■ Problem description: According to the text on Bruno Nöckler below, where did he place in the giant slalom at the 1982 World Championships in Schladming?

Personal information
- Born: 6 October 1956 Prettau, Italy
- Died: 16 August 1982 (aged 25) Ruapehu, New Zealand

Skiing career
- Sport: Alpine skiing
- Retired: 1982
- Disciplines: Technical events
- World Cup debut: 1976

Olympics
- Teams: 1
- Medals: 0

World Championships
- Teams: 3
- Medals: 0

World Cup
- Seasons: 7
- Podiums: 2

= Bruno Nöckler =

Italian alpine skier

Bruno Nöckler (6 October 1956 – 17 August 1982) was an Italian alpine skier who competed in the 1980 Winter Olympics at Lake Placid, where he finished in sixth place overall in the giant slalom.

==Career==
In World Cup racing, he finished on the podium twice – in third place in the slalom on 27 February 1977 in Furano, Japan and in the giant slalom on 11 February 1981 in Voss Municipality, Norway. At World Championships Schladming 1982, Nöckler finished 5th in giant slalom. His best results in Alpine World Cup: 3rd - Slalom Furano 27 February 1977, 4th – Giant slalom Aare 21 March 1977, 5th – Slalom Kitzbuehel 13 January 1980, 4th Giant slalom Adelboden 21 January 1980, 5th - Giant slalom Morzine 6 January 1981, 4th Giant slalom Schladming 3 February 1981, 3rd Giant slalom Voss 11 February 1981. In the Italian Championships 1980/81, he was victorious in Slalom and finished second in giant slalom.

■ Available data:
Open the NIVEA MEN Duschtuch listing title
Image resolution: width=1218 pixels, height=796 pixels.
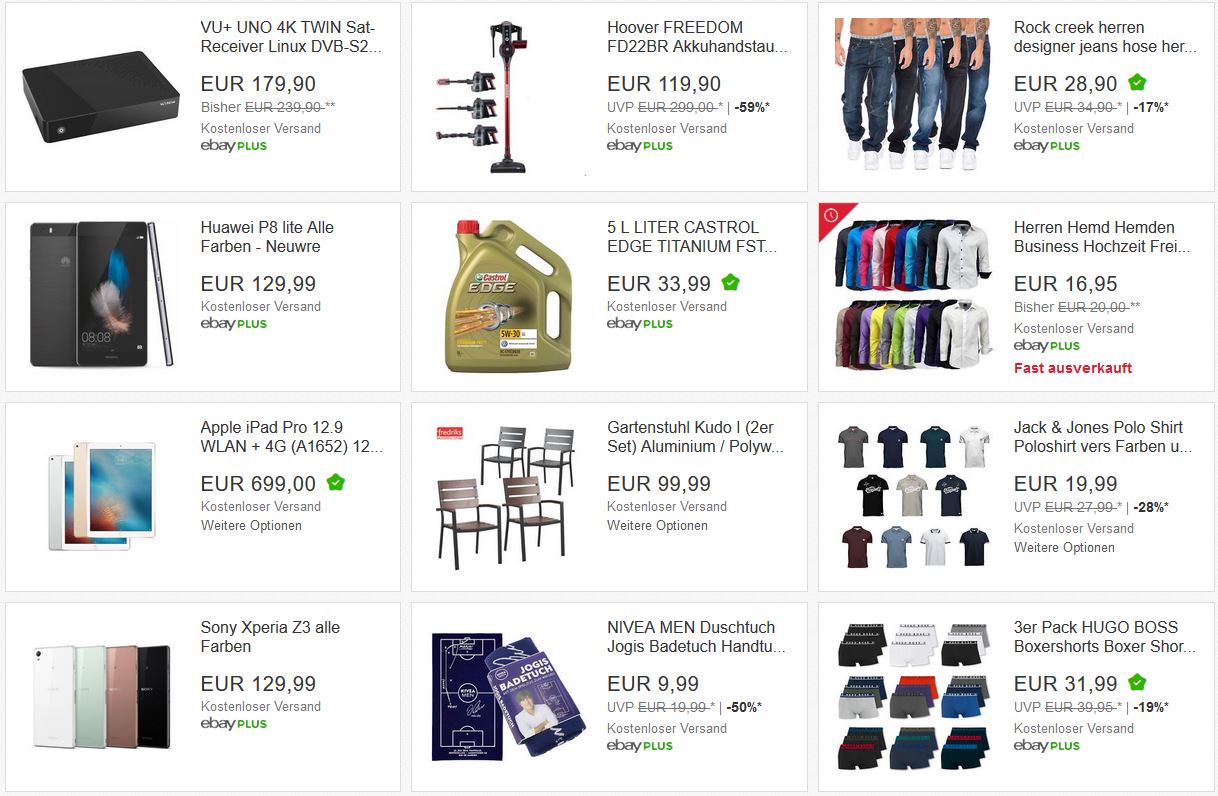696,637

--

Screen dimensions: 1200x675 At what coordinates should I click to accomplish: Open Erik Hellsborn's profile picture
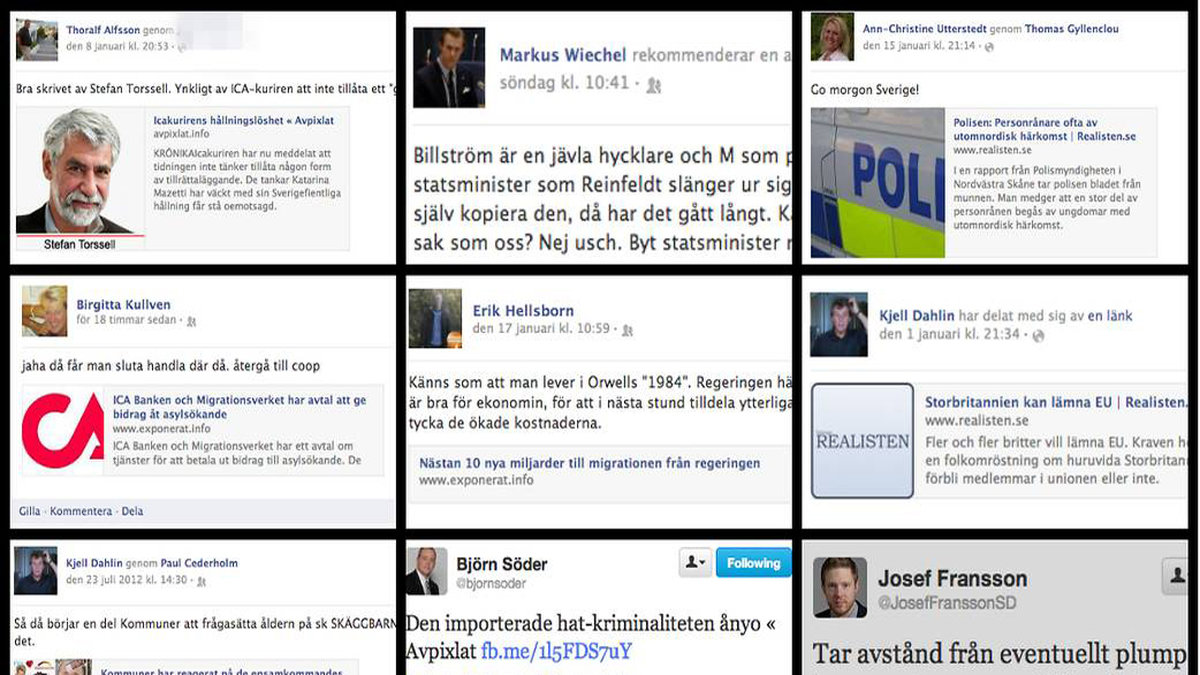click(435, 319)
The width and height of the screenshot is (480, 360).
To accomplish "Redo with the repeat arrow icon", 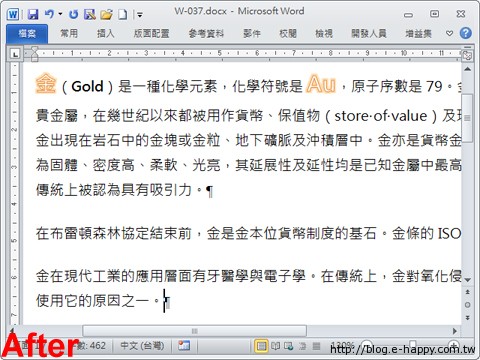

--

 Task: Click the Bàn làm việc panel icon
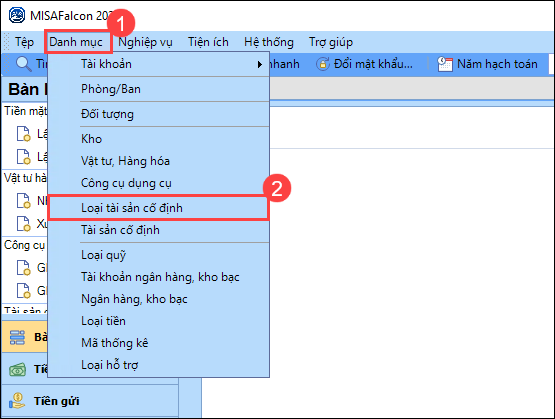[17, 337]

■ Solution to the problem: 5th